Teks yang Diberikan:
Jilid depan ini terbagi menjadi dua bagian, pertama diawali dengan cerita perjalanan Syeikh Amongraga dan kedua abdinya Jamal Jamil dan bagian kedua yakni kisah perjalanan dari Keluarga Wanamarta dalam perjalanan mencari sang kakak ipar (Syekh Amongraga). Sungguh cerita baru dengan lakon utama baru akan dimulai kembali pada bagian pengembaraan keluarga Wanamarta.
Perjalanan Syekh Amongraga masih berjalan dengan tujuannya menggapai kemakrifatan, dimulai dari gunung ke gunung, bukit, gua-gua semua terlewati dengan berbagai rintangan. Pada bagian ini Syekh Amongraga menjelajah di rangkaian gunung Lawu, di sanalah mendapatkan berbagai gua yang angker dengan banyak penghuninya. Pada bagian ini juga disebutkan berbagi jenis buah-buahan hutan, dedaunan dan hewan-hewan liar. Adapun hal yang baru bagiku adalah nama-nama dari hantu yang bergentayangan menggoda tiga orang pengembara.
"Tempat ini memang menjadi kediamaan ge- rombolan setan dan iblis sejenis tuweg janggitan, bleg kethekur, thongthongsot pipindhir, jajalamat, menje, kelunthung, thethekan, bajangkerek, olang-aling, bebethoh, cicir, kemamang, ilu- ilu, keblak, banaspati, tulah geladrang, lengkrang, antu greges, dan tulah braja".
Pada halaman 19 juga disebutkan beberapa jenis hantu yang sedang beraktifitas dalam kehidupan mereka sehari-hari. Kita tahu bahwa dunia modern ini sudah tak banyak nama hantu yang eksis. Hanya beberapa saja yang masih populer, selanjutnya hilang karena menurunnya angka kepercayaan pada hantu juga ada invasi jenis-jenis hantu dari luar negeri melalui film, buku ataupun media lainnya.

Materi yang Diberikan:
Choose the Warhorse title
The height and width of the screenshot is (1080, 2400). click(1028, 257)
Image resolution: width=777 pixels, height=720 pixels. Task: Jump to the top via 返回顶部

Yang Harus Dibuat:
Tuliskan lanjutan ulasan tentang perjalanan Syekh Amongraga dan keluarga Wanamarta di atas, dimulai tepat setelah kalimat terakhirnya.

Hasil Tugas:
"Itu adalah suara-suara setan memedi dan lelembut sebangsa keblak, anggas teluh, tulah braja, janggitan, ilu-ilu, thethekan, thongthongsot gonggo, bebethoh, bleg kethekur, gidrah, geladrah, ludreg, kalunthung, wewe gombel, letheg, kulekah, lengkrah, pipindhir, budhur, bengleng, lenger, dan anja-anja jorong".
Setelah melewati gua-gua angker, Syekh Amongraga sampai pada puncak gigi gunung Lawu dan bertemu dengan Wasi Wrêgasana, seorang guru spiritual yang masih hidup menyatu diri dengan alam dan menghening di gunung Lawu. Pada pertemuan itulah Syekh Amongraga, Jamal dan Jamil berlajar tentang Wuku.
Cerita berlanjut hingga Wasi Wrêgasana berganti menjadi Ki Wergajati dan ikut serta dengan Syekh Amongraga. Sejatinya Ki Wergajati merupakan seorang ajar agama Buddha, sehingga saat melakukan Islamisasi di daerah Gunung Bangun menjadi mudah. Bahkan seluruh penduduk desa rela bergotong royong membangun sebuah masjid. Bak cerita dongeng yang tidak masuk akal kini desa Lemahbang, menggoreng hanya menggunakan jarik, menanam padi hanya sembilan hari dan banyak lagi keanehan terjadi pada episode ini.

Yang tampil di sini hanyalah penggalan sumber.